The foregoing has outlined rather broadly the more detailed description of the application in order that the detailed description of the application that follows may be better understood, and in order that the present principles and embodiments may be better understood; meanwhile, as those skilled in the art will have variations in the specific embodiments and application scope in accordance with the ideas of the present application, the present description should not be construed as limiting the present application in view of the above.
Claims (10)
1. A content completion method based on an automatic completion model, comprising:
acquiring a search text input by a user terminal, and processing the search text based on a preset log generation rule to generate a search log;
counting the number of the logs of the search logs, judging whether the number of the logs meets a preset condition or not based on a preset number threshold, if so, adding start and stop symbols for the log texts in the search logs and the search library texts in a preset search library, and intercepting the obtained added texts to construct a content completion data set based on a plurality of obtained text fragments;
vectorizing the text segments in the content completion data set, and inputting the obtained text tensors into a preset language model to calculate the total model loss of the preset language model based on the text tensors;
Updating the preset language model based on the total model loss, providing an automatic complement text for the user terminal by using the obtained updated model, re-jumping to the search text input by the user terminal, and processing the search text based on a preset log generation rule to generate a search log so as to update the model of the next round.
2. The automatic completion model-based content completion method according to claim 1, wherein the obtaining the search text input by the user terminal and processing the search text based on a preset log generation rule to generate a search log comprises:
acquiring a search text input by a user terminal, and determining the query time and the user identification corresponding to the search text;
determining whether the search text is the same as an actual query text, if not, determining target ranks of the actual query text in a plurality of recommended texts, and determining the actual query text as a log text to generate a first search log based on the query time, the user identification, the search text, the log text and the target ranks; the plurality of recommended texts are recommended texts which are generated through the preset language model and are related to the search text; the actual query text is a search text determined by the user side from the plurality of recommended texts;
If yes, determining the search text as the log text, and generating a second search log based on the query time, the user identification and the log text.

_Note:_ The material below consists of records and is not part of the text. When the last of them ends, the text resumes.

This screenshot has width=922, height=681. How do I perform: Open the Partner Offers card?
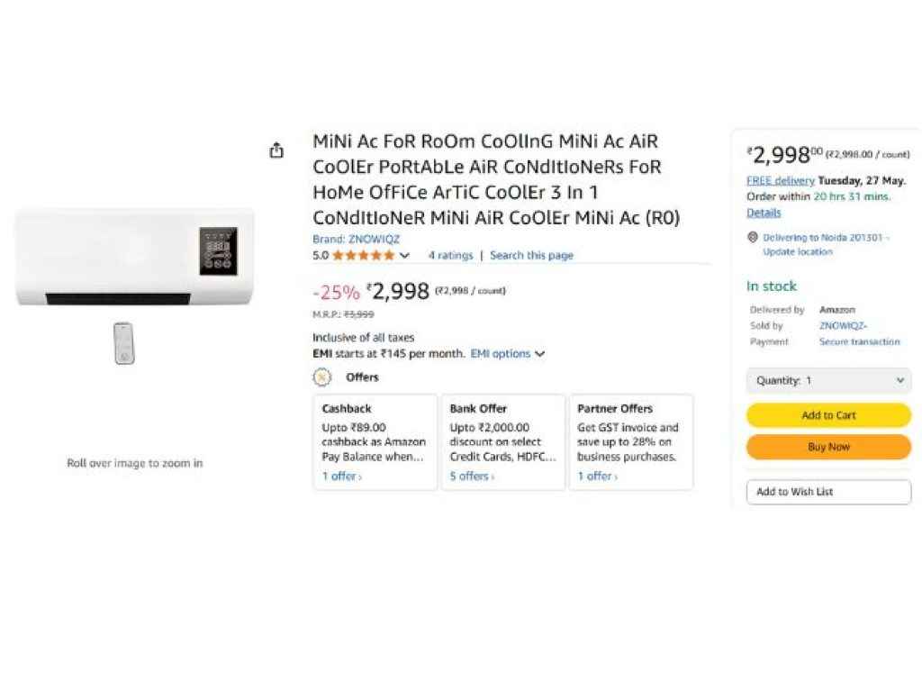click(630, 441)
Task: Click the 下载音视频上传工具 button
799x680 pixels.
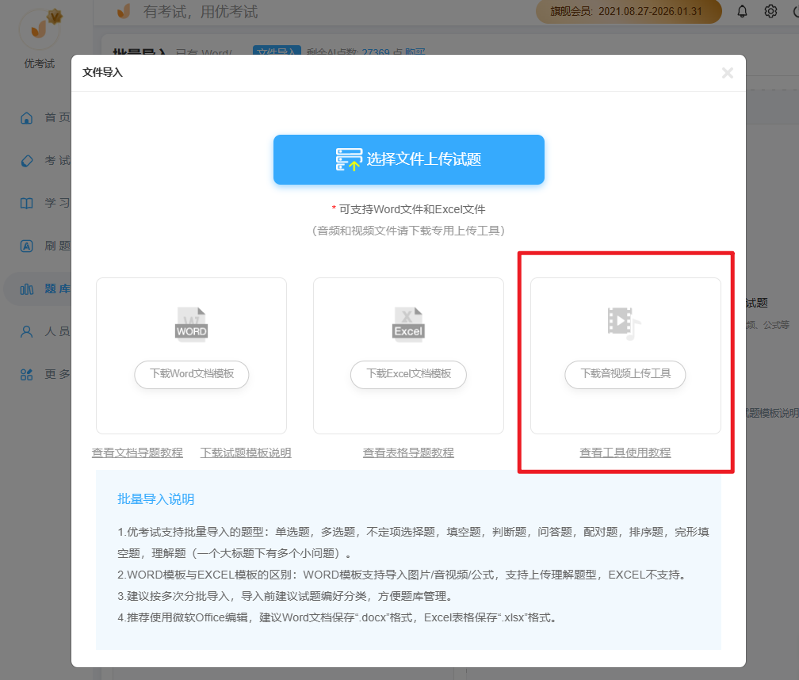Action: pyautogui.click(x=625, y=375)
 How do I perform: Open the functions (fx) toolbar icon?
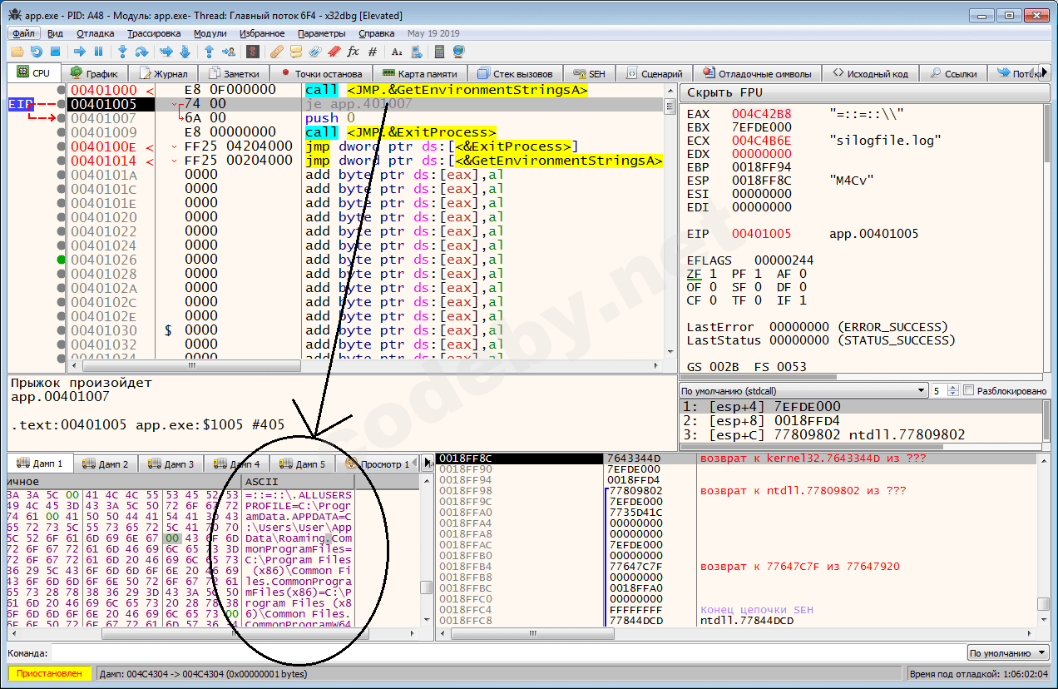point(353,52)
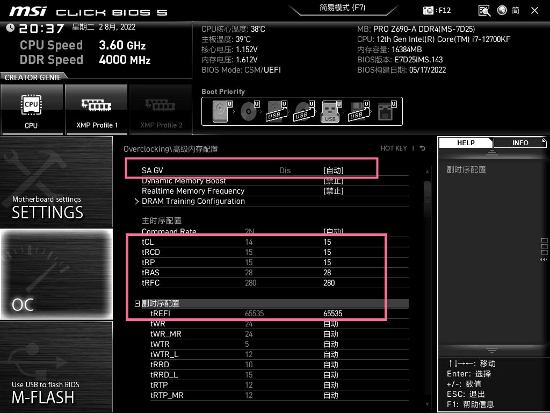The width and height of the screenshot is (550, 413).
Task: Select the hard disk boot priority icon
Action: point(221,112)
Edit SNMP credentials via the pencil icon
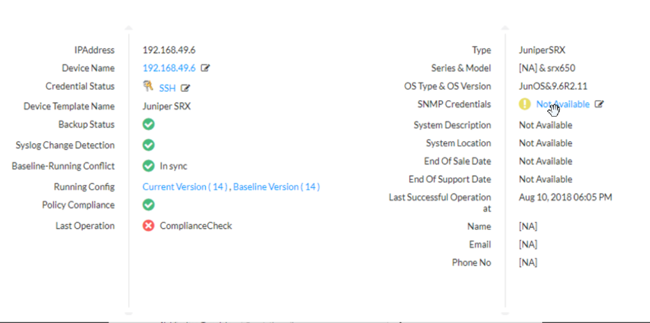Viewport: 650px width, 323px height. 599,104
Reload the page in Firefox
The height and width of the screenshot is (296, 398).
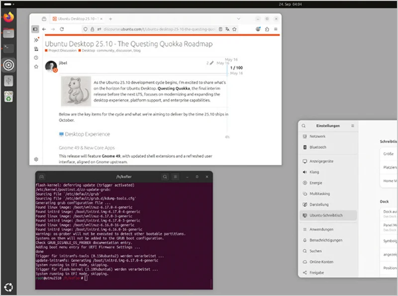[x=62, y=30]
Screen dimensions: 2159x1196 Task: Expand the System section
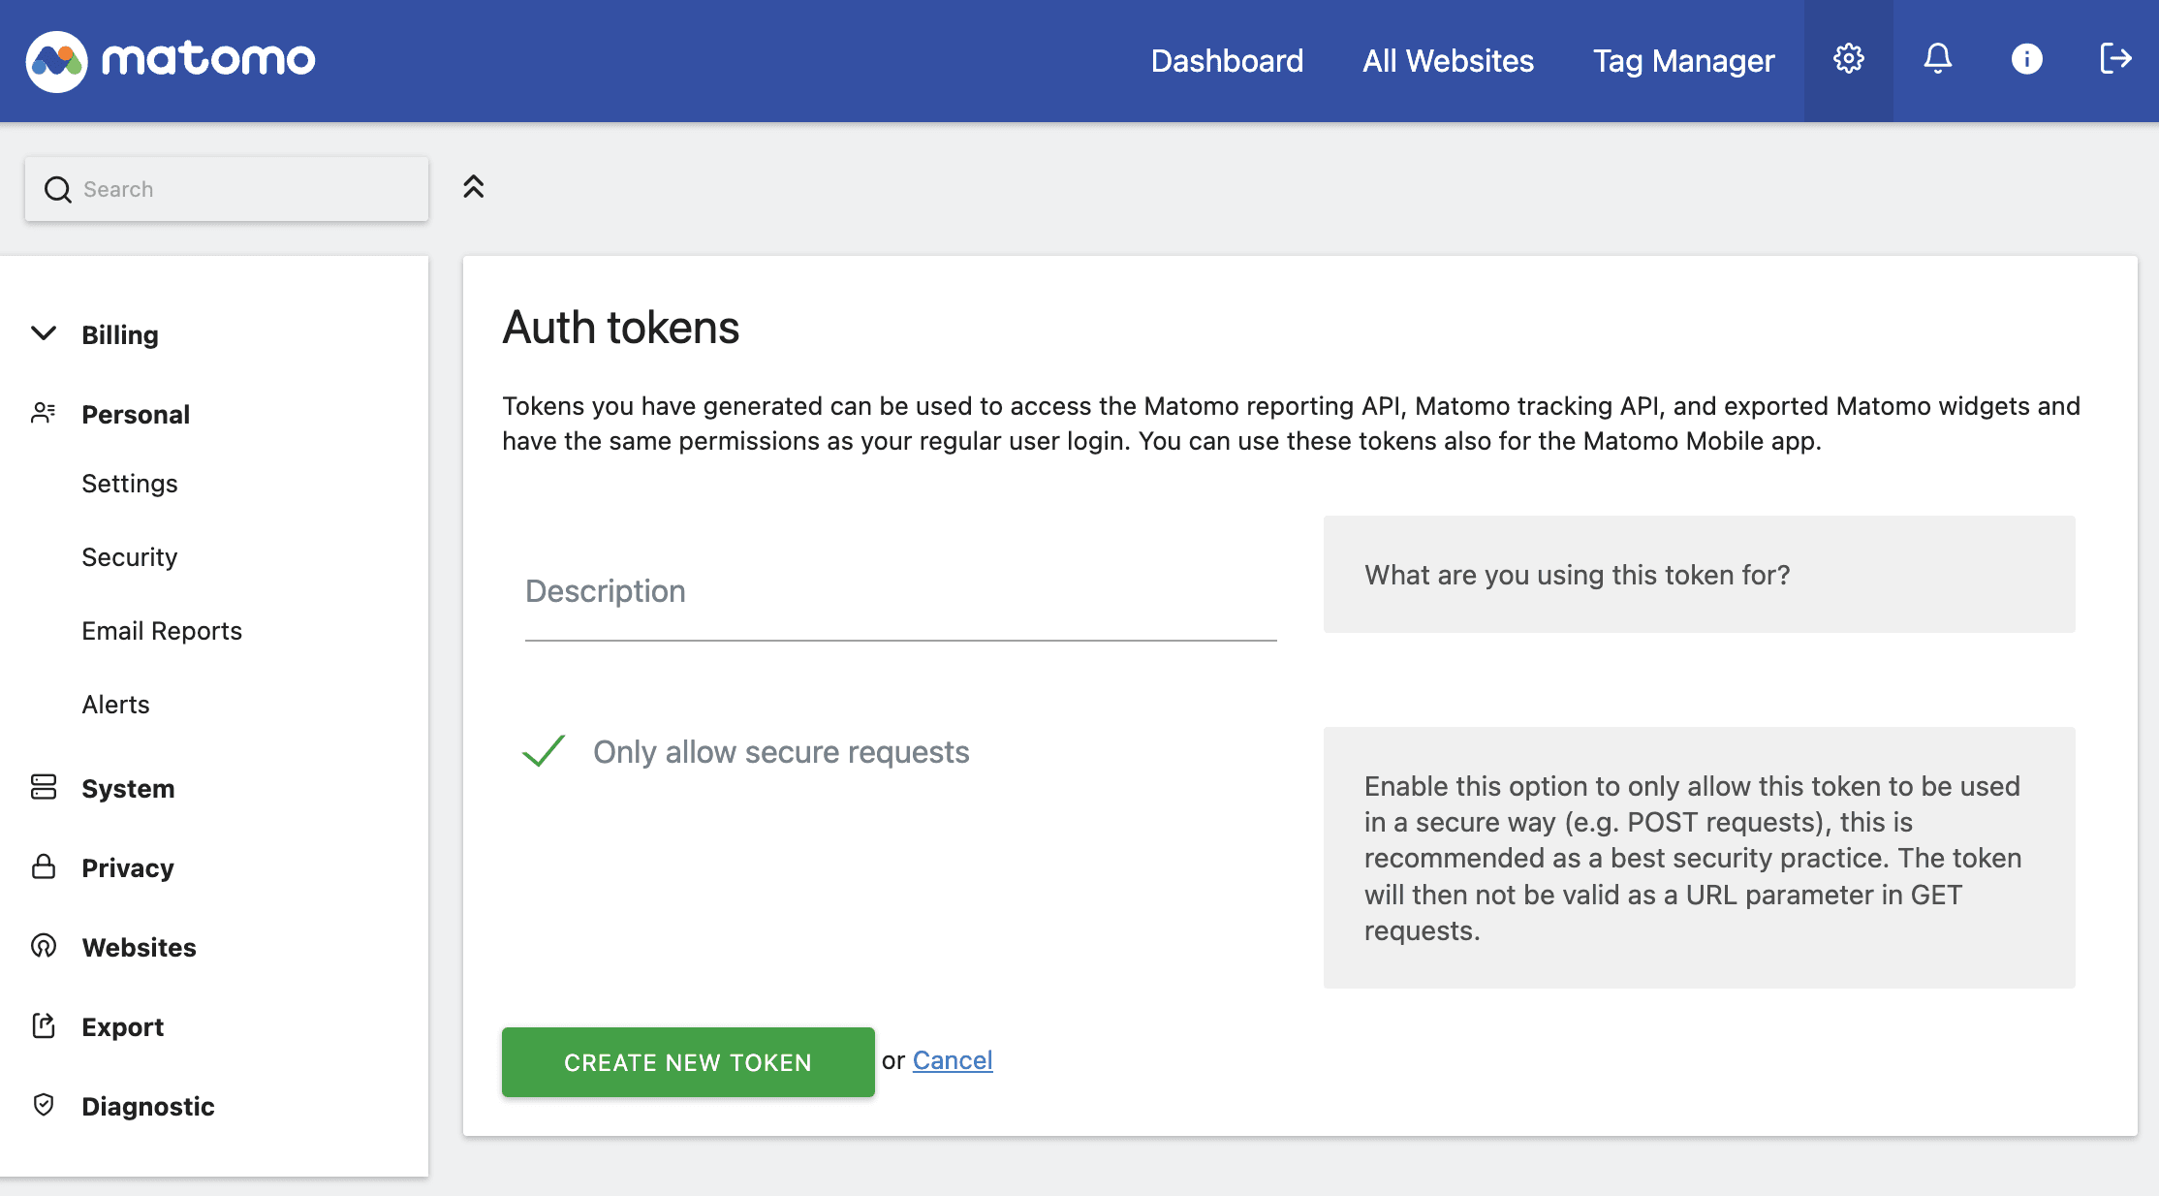pyautogui.click(x=128, y=787)
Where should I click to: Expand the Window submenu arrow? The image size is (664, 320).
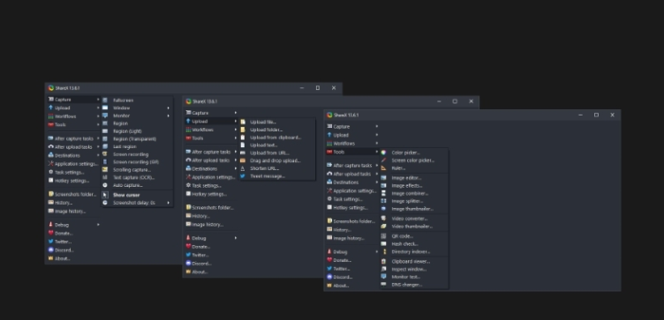(168, 108)

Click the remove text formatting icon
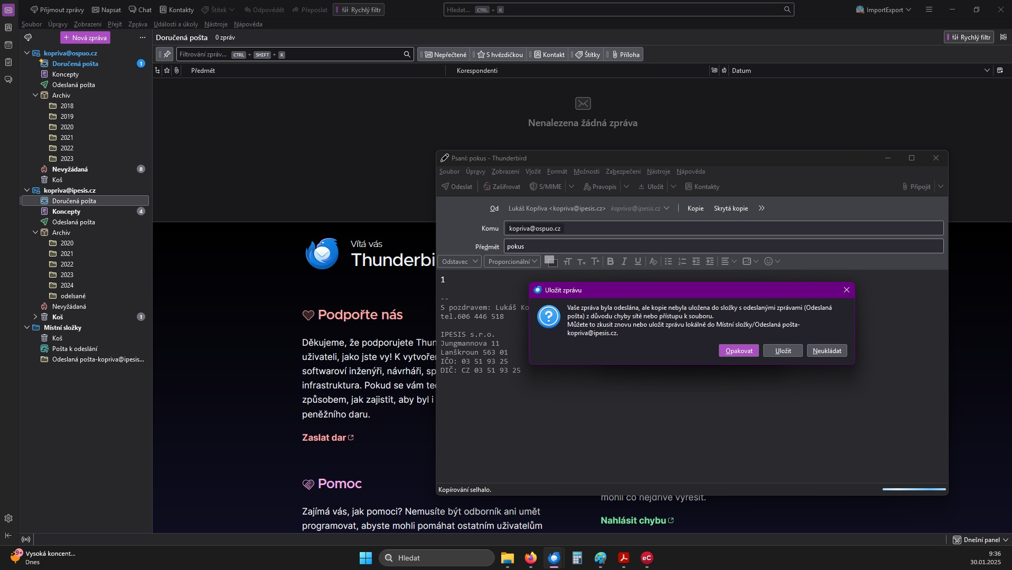pos(653,261)

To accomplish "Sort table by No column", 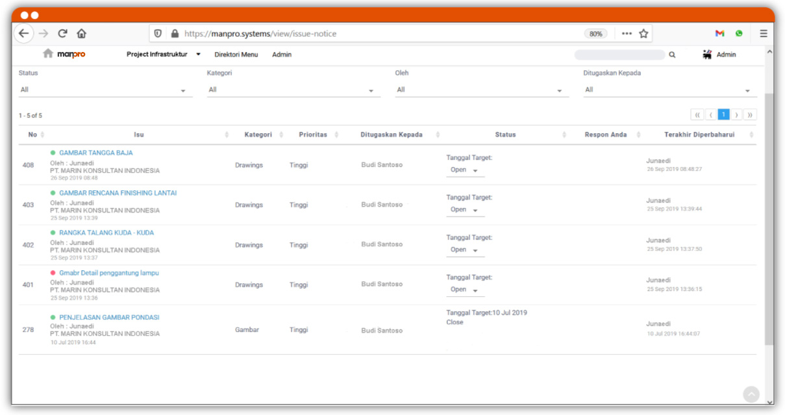I will [x=36, y=135].

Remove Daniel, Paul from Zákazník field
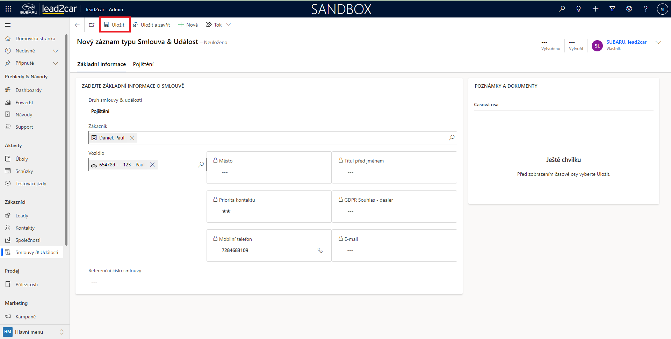tap(132, 138)
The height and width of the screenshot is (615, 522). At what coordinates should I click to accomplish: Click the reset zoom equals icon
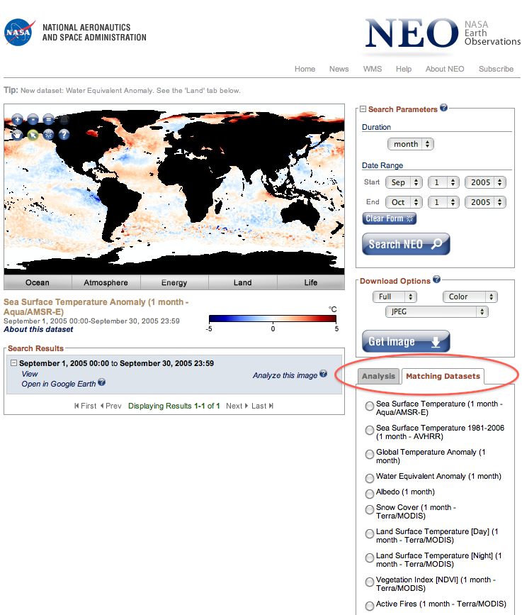pos(48,119)
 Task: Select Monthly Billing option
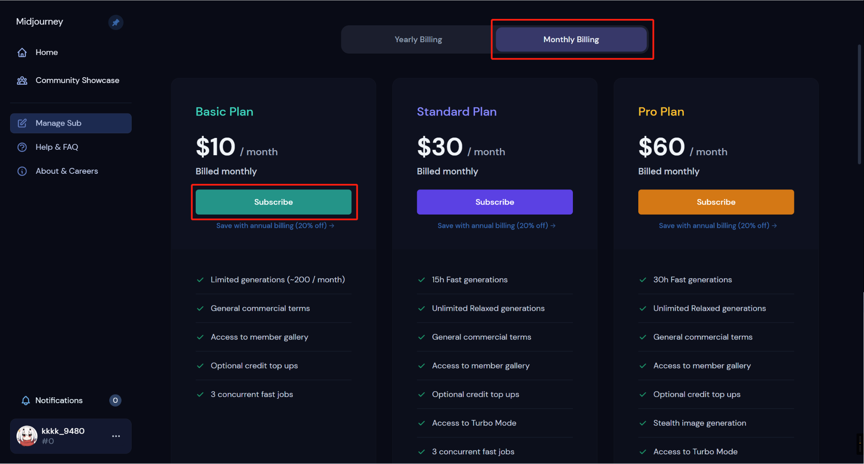(x=571, y=39)
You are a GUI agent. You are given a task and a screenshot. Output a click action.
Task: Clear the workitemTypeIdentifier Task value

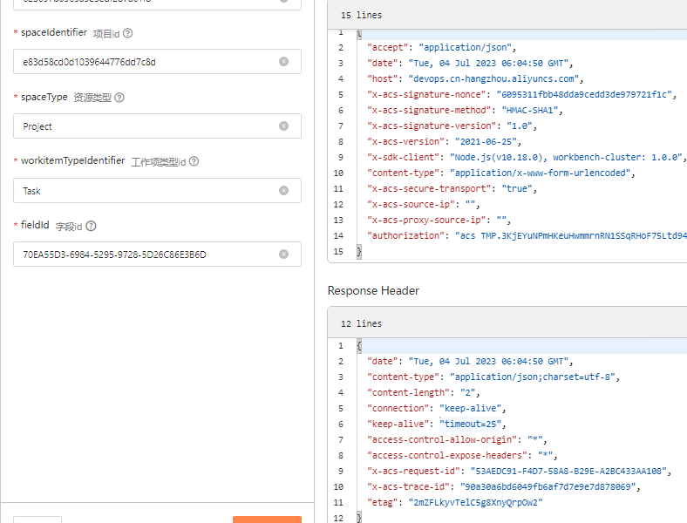[x=283, y=191]

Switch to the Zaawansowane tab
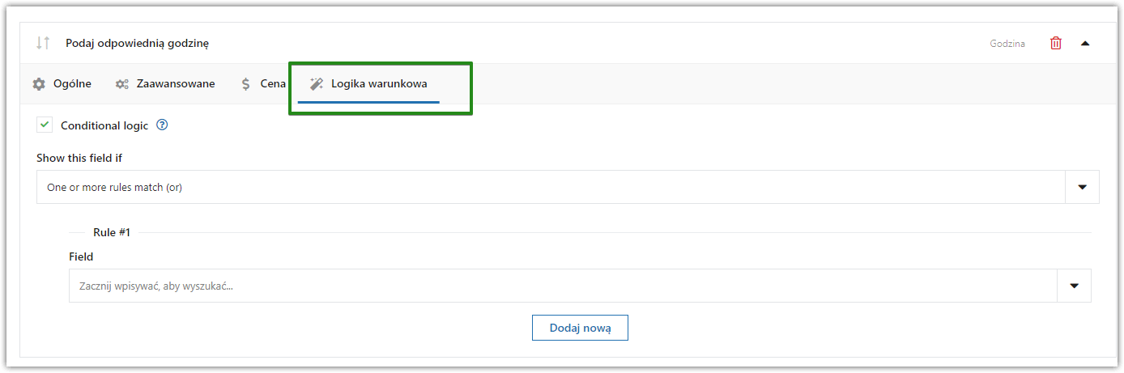[176, 83]
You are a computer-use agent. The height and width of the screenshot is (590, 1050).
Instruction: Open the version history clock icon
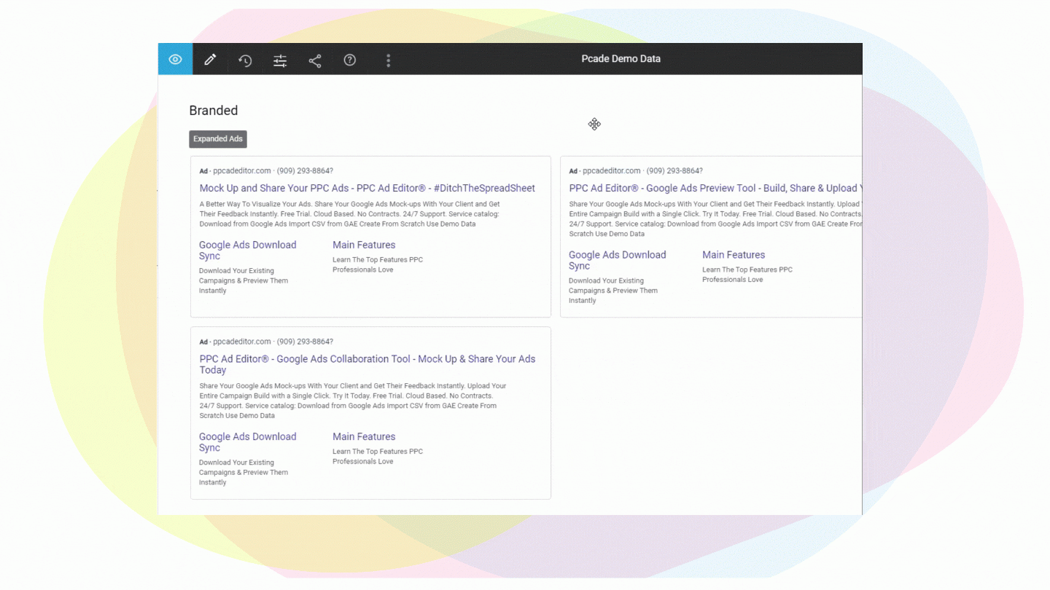[245, 60]
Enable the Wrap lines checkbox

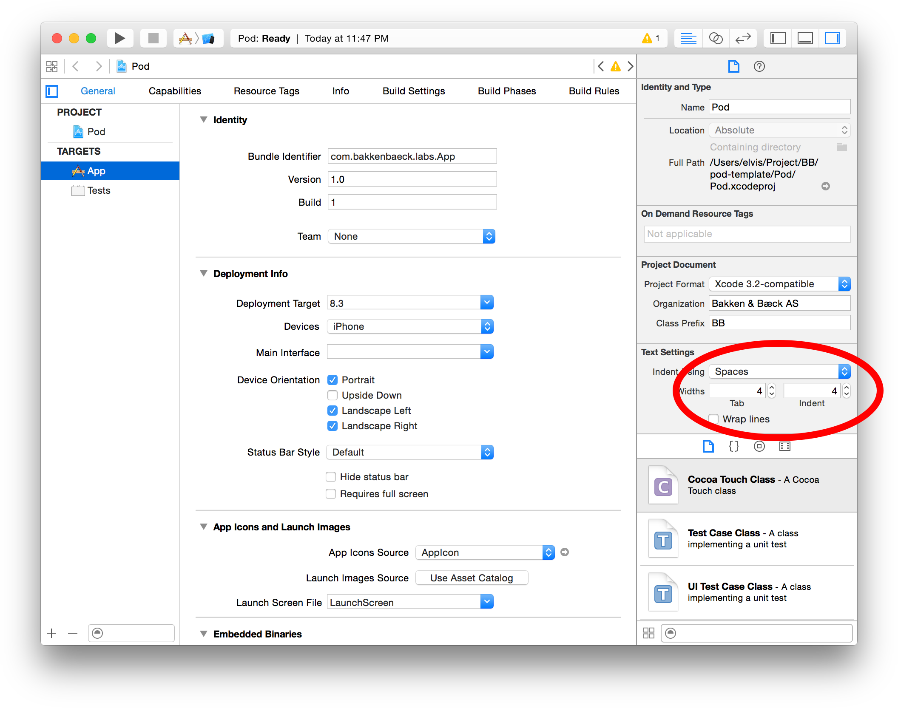pyautogui.click(x=715, y=419)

3. The automatic completion model-based content completion method according to claim 1, wherein the counting the number of logs of the search logs and judging whether the number of logs meets a preset condition based on a preset number threshold, if yes, adding start and stop symbols to log texts in the search logs and search library texts in a preset search library, and intercepting the obtained added texts to construct a content completion dataset based on a plurality of obtained text segments, and the method comprises:
counting the number of the local logs of all the search logs, and judging whether the number of the logs is not smaller than a plurality of integer multiples of a preset number threshold;
if yes, determining all the log texts in the search logs and search library texts in a preset search library, and adding a start symbol and a stop symbol to the log texts and the search library texts to obtain added texts;
and intercepting the added text based on each text interception length in a preset interception range respectively to construct a content complement data set based on the obtained text fragments.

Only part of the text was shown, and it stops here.